Sigur Rós calms me when I need time to squeeze my brain cells and squeeze my heart cells and make them come together in holy matrimony. They do just that with their overwhelming soundness of their music. Don’t you ever feel like that? Like a void is the absence of one? Silence is the absence of silence.
I play events over and over again in my motion picture of a life that I’ve wound up in my head. It doesn’t fit in as neatly as teenagers plagued by ennui lying on patches of grass and staring up at clouds, trying to figure out what difference it makes to them whether the clouds are bunnies or Armageddon. It doesn’t fit in as neatly as that, but it certainly bothers me greatly.
There is no avoiding pain. That is a tag I have. I wonder why. When I finish this post I need to click on it and see what else is tagged as that.
I’ve been writing an essay part of the day and I think it’s making good headway. It’s way too late now to try again because I have to go pick my boyfriend up from church at 10pm on a Friday. And my brain is all preoccupied with shit. Seriously.
People pull the bag over your head just like that, you know. Like THAT, and bam. You’re in a potato sack trying to figure out why the fuck everything smells like vinegar and why aren’t any of your friends trying to help you, and then you can’t even remember the names of your friends, and well fuck, you’re just standing there with a potato sack over your head. I mean, really.
It’s not easy to figure out the meaning of life. My dad asked me that this evening – what are life’s “guides” he said. I said, it depends on whether people are inherently good or evil. I have a little flame at the back of my neck that burns and burns and warms me into answering that they’re generally good. That little flame never goes out but it flickers, with uncertainty. When I hear about people or experience painful things or just want to cry because of knowledge of something, it flickers and I become nervous, like, What if people really aren’t good from the beginning? But then I remember working with toddlers, and how just goddamn amazing they are. I find it hard to poetically describe things I’m absolutely crazy about with love. They are just so fantastically curious and genuine and wonderful.
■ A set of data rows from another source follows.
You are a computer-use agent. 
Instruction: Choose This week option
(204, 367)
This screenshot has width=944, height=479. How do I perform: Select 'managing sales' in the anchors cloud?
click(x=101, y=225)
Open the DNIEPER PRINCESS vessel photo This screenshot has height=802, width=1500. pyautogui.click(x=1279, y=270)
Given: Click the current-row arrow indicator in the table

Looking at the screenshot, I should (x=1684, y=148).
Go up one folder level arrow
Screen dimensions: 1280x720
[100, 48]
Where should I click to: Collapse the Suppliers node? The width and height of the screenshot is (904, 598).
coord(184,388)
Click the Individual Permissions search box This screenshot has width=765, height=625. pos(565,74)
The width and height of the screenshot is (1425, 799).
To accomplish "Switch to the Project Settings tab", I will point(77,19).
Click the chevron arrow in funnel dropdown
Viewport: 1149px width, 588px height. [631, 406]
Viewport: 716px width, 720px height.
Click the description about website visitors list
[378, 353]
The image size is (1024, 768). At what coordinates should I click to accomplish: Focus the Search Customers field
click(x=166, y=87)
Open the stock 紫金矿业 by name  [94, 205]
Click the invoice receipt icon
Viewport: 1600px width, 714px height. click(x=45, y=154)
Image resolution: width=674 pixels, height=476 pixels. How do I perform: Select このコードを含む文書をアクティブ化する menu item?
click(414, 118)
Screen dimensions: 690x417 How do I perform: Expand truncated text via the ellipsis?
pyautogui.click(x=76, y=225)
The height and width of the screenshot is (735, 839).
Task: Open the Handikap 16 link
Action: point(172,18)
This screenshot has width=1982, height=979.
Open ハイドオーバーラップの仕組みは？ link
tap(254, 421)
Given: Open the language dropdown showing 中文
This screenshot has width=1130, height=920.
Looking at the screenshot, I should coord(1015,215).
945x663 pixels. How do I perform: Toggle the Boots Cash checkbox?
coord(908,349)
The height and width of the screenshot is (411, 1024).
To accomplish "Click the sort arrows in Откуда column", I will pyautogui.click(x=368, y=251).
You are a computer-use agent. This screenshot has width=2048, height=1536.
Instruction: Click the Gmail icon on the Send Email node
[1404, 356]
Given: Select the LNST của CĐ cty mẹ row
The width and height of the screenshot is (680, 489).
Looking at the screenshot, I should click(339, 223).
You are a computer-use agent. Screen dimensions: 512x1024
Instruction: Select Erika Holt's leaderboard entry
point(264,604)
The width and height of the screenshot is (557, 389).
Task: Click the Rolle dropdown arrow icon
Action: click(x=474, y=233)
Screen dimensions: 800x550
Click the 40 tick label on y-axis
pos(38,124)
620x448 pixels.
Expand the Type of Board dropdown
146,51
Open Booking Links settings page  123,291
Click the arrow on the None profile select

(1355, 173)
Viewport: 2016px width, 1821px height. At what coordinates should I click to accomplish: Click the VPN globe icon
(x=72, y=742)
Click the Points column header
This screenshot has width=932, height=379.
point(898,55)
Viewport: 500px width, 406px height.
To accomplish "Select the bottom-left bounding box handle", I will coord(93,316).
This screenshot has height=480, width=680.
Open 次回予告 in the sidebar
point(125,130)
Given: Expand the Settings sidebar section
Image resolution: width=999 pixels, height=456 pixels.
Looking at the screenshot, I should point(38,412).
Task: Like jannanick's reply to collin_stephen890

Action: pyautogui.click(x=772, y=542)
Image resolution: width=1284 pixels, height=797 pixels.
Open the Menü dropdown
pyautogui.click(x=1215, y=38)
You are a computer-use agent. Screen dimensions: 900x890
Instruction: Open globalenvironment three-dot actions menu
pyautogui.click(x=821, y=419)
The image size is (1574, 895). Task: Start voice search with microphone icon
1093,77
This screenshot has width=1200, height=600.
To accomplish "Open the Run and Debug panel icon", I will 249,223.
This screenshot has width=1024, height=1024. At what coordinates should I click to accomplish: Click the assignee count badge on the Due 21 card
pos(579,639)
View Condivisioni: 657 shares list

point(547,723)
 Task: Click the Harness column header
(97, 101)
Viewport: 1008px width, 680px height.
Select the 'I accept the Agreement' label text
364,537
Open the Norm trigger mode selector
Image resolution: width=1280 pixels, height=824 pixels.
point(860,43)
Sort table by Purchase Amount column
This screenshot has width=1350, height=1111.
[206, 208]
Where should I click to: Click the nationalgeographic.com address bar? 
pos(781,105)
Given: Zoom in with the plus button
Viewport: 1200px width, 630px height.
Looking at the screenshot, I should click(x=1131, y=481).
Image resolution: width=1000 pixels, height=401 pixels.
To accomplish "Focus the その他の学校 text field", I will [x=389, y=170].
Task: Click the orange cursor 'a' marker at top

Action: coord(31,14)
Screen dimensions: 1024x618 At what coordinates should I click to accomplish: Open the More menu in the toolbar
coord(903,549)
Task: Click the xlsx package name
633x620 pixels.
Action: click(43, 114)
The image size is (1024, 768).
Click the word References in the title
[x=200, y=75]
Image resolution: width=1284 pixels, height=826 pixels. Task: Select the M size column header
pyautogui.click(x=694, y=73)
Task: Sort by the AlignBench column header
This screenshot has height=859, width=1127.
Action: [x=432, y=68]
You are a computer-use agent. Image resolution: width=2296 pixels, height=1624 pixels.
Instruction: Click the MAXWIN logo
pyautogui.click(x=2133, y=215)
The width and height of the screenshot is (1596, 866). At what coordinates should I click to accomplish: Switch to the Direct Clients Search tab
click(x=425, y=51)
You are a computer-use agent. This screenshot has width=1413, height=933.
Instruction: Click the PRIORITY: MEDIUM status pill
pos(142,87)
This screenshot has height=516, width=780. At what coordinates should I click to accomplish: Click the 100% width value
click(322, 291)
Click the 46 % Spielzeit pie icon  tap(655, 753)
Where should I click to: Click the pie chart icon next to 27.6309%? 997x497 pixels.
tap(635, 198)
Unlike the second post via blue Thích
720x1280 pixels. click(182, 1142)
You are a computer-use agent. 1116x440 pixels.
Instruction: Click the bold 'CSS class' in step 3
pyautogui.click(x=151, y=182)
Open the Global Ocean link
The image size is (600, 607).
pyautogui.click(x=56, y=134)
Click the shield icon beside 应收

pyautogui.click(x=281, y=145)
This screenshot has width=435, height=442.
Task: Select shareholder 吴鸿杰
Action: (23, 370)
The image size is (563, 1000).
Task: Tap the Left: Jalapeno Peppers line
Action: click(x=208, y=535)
Anyway, that flame is always there but sometimes I wonder. I’ve become fond of T.S. Eliot whilst writing this essay and he’s coming in quite handy currently. Proof:
And would it have been worth it, after all
After the cups, the marmalade, the tea,
Among the porcelain, among some talk of you and me,
Would it have been worth while,
To have bitten off the matter with a smile,
To have squeezed the universe into a ball
To roll it toward some overwhelming question,
To say: “I am Lazarus, come from the dead,
Come back to tell you all, I shall tell you all” —
If one, settling a pillow by her head,
Should say: “That is not what I meant at all.
That is not it, at all.”
Thanks Eliot. You’ve saved me from using words that are clumsy.